-- START OF Data for this task --

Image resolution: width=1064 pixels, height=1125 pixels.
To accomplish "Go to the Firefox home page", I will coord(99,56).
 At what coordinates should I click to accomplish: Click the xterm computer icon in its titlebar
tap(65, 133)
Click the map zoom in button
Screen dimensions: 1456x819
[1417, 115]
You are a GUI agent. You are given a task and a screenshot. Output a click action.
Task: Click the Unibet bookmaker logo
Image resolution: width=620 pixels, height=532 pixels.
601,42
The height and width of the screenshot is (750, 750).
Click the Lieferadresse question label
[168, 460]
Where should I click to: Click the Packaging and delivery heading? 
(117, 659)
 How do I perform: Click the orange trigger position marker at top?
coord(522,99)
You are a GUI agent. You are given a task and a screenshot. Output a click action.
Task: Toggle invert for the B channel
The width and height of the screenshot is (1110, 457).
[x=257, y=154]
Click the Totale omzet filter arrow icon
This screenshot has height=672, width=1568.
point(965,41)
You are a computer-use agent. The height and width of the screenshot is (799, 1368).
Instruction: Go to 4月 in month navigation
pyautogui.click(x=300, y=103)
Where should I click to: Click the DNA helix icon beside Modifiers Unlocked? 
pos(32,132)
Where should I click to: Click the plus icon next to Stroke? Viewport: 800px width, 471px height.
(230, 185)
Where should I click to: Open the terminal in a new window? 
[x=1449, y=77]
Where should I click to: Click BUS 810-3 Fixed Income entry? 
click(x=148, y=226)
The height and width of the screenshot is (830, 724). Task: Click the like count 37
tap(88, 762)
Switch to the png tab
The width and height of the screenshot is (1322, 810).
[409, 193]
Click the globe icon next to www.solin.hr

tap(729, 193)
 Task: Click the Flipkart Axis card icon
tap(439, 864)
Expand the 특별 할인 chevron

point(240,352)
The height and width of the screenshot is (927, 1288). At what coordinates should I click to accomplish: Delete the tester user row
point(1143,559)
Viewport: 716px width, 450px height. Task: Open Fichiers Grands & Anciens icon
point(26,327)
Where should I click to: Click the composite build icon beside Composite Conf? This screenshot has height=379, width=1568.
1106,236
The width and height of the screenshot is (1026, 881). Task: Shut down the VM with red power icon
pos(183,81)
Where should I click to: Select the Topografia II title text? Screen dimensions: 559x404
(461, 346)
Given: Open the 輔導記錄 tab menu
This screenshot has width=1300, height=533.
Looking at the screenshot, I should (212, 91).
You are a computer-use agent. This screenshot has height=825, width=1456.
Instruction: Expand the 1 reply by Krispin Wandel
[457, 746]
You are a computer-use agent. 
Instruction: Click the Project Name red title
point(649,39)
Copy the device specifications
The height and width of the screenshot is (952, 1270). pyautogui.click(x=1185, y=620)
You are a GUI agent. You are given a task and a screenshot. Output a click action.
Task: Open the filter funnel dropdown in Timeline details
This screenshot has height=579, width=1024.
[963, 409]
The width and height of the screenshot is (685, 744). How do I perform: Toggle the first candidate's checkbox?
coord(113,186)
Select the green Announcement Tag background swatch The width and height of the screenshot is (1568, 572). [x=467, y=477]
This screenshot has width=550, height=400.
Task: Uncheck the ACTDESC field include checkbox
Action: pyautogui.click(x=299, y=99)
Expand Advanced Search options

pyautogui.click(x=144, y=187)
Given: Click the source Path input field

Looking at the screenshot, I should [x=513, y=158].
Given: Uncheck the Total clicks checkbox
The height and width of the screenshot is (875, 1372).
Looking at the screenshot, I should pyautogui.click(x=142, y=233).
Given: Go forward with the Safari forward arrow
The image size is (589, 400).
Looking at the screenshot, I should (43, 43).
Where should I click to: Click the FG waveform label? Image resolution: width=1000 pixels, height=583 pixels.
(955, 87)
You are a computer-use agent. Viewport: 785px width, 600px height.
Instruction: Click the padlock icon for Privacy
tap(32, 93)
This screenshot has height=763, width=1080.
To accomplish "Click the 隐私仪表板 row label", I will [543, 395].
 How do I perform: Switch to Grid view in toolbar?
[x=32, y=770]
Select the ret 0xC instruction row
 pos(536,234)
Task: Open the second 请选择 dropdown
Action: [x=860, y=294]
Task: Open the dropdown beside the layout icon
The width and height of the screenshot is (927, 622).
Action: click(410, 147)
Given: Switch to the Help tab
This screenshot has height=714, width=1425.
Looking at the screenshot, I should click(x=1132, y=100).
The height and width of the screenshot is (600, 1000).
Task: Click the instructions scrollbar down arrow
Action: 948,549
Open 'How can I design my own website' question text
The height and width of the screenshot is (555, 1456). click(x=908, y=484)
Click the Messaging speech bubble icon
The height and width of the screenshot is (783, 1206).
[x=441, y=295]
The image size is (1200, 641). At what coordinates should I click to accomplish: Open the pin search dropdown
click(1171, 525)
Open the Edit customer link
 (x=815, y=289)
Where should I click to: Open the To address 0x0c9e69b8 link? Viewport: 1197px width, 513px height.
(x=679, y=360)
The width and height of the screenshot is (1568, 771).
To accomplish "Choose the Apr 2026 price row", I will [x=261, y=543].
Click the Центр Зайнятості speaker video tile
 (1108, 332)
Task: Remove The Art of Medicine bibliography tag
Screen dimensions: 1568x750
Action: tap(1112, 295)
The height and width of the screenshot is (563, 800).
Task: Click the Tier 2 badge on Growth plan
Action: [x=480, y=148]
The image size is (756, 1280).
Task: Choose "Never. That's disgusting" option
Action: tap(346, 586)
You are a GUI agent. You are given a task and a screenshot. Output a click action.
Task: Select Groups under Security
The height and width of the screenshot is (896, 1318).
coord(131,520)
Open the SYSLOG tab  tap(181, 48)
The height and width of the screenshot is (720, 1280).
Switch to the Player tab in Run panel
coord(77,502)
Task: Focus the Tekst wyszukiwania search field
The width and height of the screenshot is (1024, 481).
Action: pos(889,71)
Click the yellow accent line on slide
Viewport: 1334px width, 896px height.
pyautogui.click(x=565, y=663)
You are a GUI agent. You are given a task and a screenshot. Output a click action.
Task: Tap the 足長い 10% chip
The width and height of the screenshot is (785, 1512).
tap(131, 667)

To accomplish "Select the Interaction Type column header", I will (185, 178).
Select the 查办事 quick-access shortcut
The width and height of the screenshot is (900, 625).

-- END OF Data for this task --

**To be done**
Pull every line from the data above and reproduce each one without any change.

**Written reply**
Image resolution: width=1064 pixels, height=1125 pixels.
To accomplish "Go to the Firefox home page", I will coord(99,56).
 At what coordinates should I click to accomplish: Click the xterm computer icon in its titlebar
tap(65, 133)
Click the map zoom in button
Screen dimensions: 1456x819
[1417, 115]
You are a GUI agent. You are given a task and a screenshot. Output a click action.
Task: Click the Unibet bookmaker logo
Image resolution: width=620 pixels, height=532 pixels.
601,42
The height and width of the screenshot is (750, 750).
Click the Lieferadresse question label
[168, 460]
Where should I click to: Click the Packaging and delivery heading? 
(117, 659)
 How do I perform: Click the orange trigger position marker at top?
coord(522,99)
You are a GUI agent. You are given a task and a screenshot. Output a click action.
Task: Toggle invert for the B channel
The width and height of the screenshot is (1110, 457).
[x=257, y=154]
Click the Totale omzet filter arrow icon
This screenshot has height=672, width=1568.
point(965,41)
You are a computer-use agent. The height and width of the screenshot is (799, 1368).
Instruction: Go to 4月 in month navigation
pyautogui.click(x=300, y=103)
Where should I click to: Click the DNA helix icon beside Modifiers Unlocked? 
pos(32,132)
Where should I click to: Click the plus icon next to Stroke? Viewport: 800px width, 471px height.
(230, 185)
Where should I click to: Open the terminal in a new window? 
[x=1449, y=77]
Where should I click to: Click BUS 810-3 Fixed Income entry? 
click(x=148, y=226)
The height and width of the screenshot is (830, 724). Task: Click the like count 37
tap(88, 762)
Switch to the png tab
The width and height of the screenshot is (1322, 810).
[409, 193]
Click the globe icon next to www.solin.hr

tap(729, 193)
 Task: Click the Flipkart Axis card icon
tap(439, 864)
Expand the 특별 할인 chevron

point(240,352)
The height and width of the screenshot is (927, 1288). At what coordinates should I click to accomplish: Delete the tester user row
point(1143,559)
Viewport: 716px width, 450px height. Task: Open Fichiers Grands & Anciens icon
point(26,327)
Where should I click to: Click the composite build icon beside Composite Conf? This screenshot has height=379, width=1568.
1106,236
The width and height of the screenshot is (1026, 881). Task: Shut down the VM with red power icon
pos(183,81)
Where should I click to: Select the Topografia II title text? Screen dimensions: 559x404
(461, 346)
Given: Open the 輔導記錄 tab menu
This screenshot has width=1300, height=533.
Looking at the screenshot, I should (212, 91).
You are a computer-use agent. This screenshot has height=825, width=1456.
Instruction: Expand the 1 reply by Krispin Wandel
[457, 746]
You are a computer-use agent. 
Instruction: Click the Project Name red title
point(649,39)
Copy the device specifications
The height and width of the screenshot is (952, 1270). pyautogui.click(x=1185, y=620)
You are a GUI agent. You are given a task and a screenshot. Output a click action.
Task: Open the filter funnel dropdown in Timeline details
This screenshot has height=579, width=1024.
[963, 409]
The width and height of the screenshot is (685, 744). How do I perform: Toggle the first candidate's checkbox?
coord(113,186)
Select the green Announcement Tag background swatch The width and height of the screenshot is (1568, 572). [x=467, y=477]
This screenshot has width=550, height=400.
Task: Uncheck the ACTDESC field include checkbox
Action: pyautogui.click(x=299, y=99)
Expand Advanced Search options

pyautogui.click(x=144, y=187)
Given: Click the source Path input field

Looking at the screenshot, I should [x=513, y=158].
Given: Uncheck the Total clicks checkbox
The height and width of the screenshot is (875, 1372).
Looking at the screenshot, I should pyautogui.click(x=142, y=233).
Given: Go forward with the Safari forward arrow
The image size is (589, 400).
Looking at the screenshot, I should (43, 43).
Where should I click to: Click the FG waveform label? Image resolution: width=1000 pixels, height=583 pixels.
(955, 87)
You are a computer-use agent. Viewport: 785px width, 600px height.
Instruction: Click the padlock icon for Privacy
tap(32, 93)
This screenshot has height=763, width=1080.
To accomplish "Click the 隐私仪表板 row label", I will [543, 395].
 How do I perform: Switch to Grid view in toolbar?
[x=32, y=770]
Select the ret 0xC instruction row
 pos(536,234)
Task: Open the second 请选择 dropdown
Action: [x=860, y=294]
Task: Open the dropdown beside the layout icon
The width and height of the screenshot is (927, 622).
Action: click(410, 147)
Given: Switch to the Help tab
This screenshot has height=714, width=1425.
Looking at the screenshot, I should click(x=1132, y=100).
The height and width of the screenshot is (600, 1000).
Task: Click the instructions scrollbar down arrow
Action: 948,549
Open 'How can I design my own website' question text
The height and width of the screenshot is (555, 1456). click(x=908, y=484)
Click the Messaging speech bubble icon
The height and width of the screenshot is (783, 1206).
[x=441, y=295]
The image size is (1200, 641). At what coordinates should I click to accomplish: Open the pin search dropdown
click(1171, 525)
Open the Edit customer link
 (x=815, y=289)
Where should I click to: Open the To address 0x0c9e69b8 link? Viewport: 1197px width, 513px height.
(x=679, y=360)
The width and height of the screenshot is (1568, 771).
To accomplish "Choose the Apr 2026 price row", I will [x=261, y=543].
Click the Центр Зайнятості speaker video tile
 (1108, 332)
Task: Remove The Art of Medicine bibliography tag
Screen dimensions: 1568x750
Action: tap(1112, 295)
The height and width of the screenshot is (563, 800).
Task: Click the Tier 2 badge on Growth plan
Action: [x=480, y=148]
The image size is (756, 1280).
Task: Choose "Never. That's disgusting" option
Action: tap(346, 586)
You are a GUI agent. You are given a task and a screenshot. Output a click action.
Task: Select Groups under Security
The height and width of the screenshot is (896, 1318).
coord(131,520)
Open the SYSLOG tab  tap(181, 48)
The height and width of the screenshot is (720, 1280).
Switch to the Player tab in Run panel
coord(77,502)
Task: Focus the Tekst wyszukiwania search field
The width and height of the screenshot is (1024, 481).
Action: pos(889,71)
Click the yellow accent line on slide
Viewport: 1334px width, 896px height.
pyautogui.click(x=565, y=663)
You are a GUI agent. You are given a task and a screenshot. Output a click action.
Task: Tap the 足長い 10% chip
The width and height of the screenshot is (785, 1512).
tap(131, 667)

To accomplish "Select the Interaction Type column header", I will (185, 178).
Select the 查办事 quick-access shortcut
The width and height of the screenshot is (900, 625).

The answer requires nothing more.